Generally, calculating PMI is tricky since the formula will change depending on the size of the ngram that you want to take into consideration:
Mathematically, for bigrams, you can simply consider:
log(p(a,b) / ( p(a) * p(b) ))
Programmatically, let's say you have calculated all the frequencies of the unigrams and bigrams in your corpus, you do this:
def pmi(word1, word2, unigram_freq, bigram_freq):
prob_word1 = unigram_freq[word1] / float(sum(unigram_freq.values()))
prob_word2 = unigram_freq[word2] / float(sum(unigram_freq.values()))
prob_word1_word2 = bigram_freq[" ".join([word1, word2])] / float(sum(bigram_freq.values()))
return math.log(prob_word1_word2/float(prob_word1*prob_word2),2)
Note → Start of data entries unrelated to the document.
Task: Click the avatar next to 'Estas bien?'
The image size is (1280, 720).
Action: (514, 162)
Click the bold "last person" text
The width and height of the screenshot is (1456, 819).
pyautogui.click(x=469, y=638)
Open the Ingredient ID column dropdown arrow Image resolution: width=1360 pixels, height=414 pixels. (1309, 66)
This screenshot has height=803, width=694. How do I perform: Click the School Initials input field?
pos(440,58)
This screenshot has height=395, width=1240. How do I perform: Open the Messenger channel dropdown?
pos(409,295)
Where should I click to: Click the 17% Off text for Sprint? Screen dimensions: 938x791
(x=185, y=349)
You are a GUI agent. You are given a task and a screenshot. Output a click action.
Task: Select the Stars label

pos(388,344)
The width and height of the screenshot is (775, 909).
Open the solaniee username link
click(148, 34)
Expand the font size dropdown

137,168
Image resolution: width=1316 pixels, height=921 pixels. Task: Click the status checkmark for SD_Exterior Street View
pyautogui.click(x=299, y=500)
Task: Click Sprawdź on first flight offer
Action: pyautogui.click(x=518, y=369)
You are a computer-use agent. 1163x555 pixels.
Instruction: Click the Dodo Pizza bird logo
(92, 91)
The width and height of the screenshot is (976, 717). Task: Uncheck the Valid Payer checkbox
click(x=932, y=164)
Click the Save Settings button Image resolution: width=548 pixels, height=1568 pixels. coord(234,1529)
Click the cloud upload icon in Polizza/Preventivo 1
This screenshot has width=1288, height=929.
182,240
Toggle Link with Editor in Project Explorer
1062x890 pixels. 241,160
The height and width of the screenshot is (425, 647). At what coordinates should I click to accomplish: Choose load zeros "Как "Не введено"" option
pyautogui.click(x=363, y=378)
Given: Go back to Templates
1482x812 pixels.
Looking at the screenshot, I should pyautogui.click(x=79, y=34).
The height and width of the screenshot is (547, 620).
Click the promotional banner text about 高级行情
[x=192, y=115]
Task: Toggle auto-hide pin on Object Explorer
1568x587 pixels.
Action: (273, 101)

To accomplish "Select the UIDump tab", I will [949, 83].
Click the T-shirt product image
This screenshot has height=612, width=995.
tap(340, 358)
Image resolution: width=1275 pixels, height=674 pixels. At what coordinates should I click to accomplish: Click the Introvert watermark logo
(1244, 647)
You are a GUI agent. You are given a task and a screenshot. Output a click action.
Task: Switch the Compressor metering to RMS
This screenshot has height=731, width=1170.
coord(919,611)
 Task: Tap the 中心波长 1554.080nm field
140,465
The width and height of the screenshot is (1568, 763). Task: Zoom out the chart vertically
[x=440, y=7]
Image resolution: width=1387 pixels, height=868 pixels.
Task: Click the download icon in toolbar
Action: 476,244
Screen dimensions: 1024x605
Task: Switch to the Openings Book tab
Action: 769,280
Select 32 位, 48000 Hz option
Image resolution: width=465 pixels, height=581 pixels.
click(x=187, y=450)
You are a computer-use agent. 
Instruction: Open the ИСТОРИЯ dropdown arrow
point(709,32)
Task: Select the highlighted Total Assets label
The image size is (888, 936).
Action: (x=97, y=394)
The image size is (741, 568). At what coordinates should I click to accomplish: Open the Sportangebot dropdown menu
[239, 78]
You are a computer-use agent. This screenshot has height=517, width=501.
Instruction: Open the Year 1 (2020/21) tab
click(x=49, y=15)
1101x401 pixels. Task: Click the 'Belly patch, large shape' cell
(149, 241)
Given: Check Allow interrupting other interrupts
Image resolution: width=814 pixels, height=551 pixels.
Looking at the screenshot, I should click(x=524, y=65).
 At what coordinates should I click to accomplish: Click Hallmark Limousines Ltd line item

This is a code snippet from an MWE library but it's in its pre-development stage (https://github.com/alvations/Terminator/blob/master/mwe.py). But do note that it's for parallel MWE extraction, so here's how you can "hack" it to extract monolingual MWE:
$ wget https://dl.dropboxusercontent.com/u/45771499/mwe.py
$ printf "This is a foo bar sentence .\nI need multi-word expression from this text file.\nThe text file is messed up , I know you foo bar multi-word expression thingy .\n More foo bar is needed , so that the text file is populated with some sort of foo bar bigrams to extract the multi-word expression ." > src.txt
$ printf "" > trg.txt
$ python
>>> import codecs
>>> from mwe import load_ngramfreq, extract_mwe
>>> # Calculates the unigrams and bigrams counts.
>>> # More superfluously, "Training a bigram 'language model'."
>>> unigram, bigram, _ , _ = load_ngramfreq('src.txt','trg.txt')
>>> sent = "This is another foo bar sentence not in the training corpus ."
>>> for threshold in range(-2, 4):
... print threshold, [mwe for mwe in extract_mwe(sent.strip().lower(), unigram, bigram, threshold)]
[out]:
-2 ['this is', 'is another', 'another foo', 'foo bar', 'bar sentence', 'sentence not', 'not in', 'in the', 'the training', 'training corpus', 'corpus .']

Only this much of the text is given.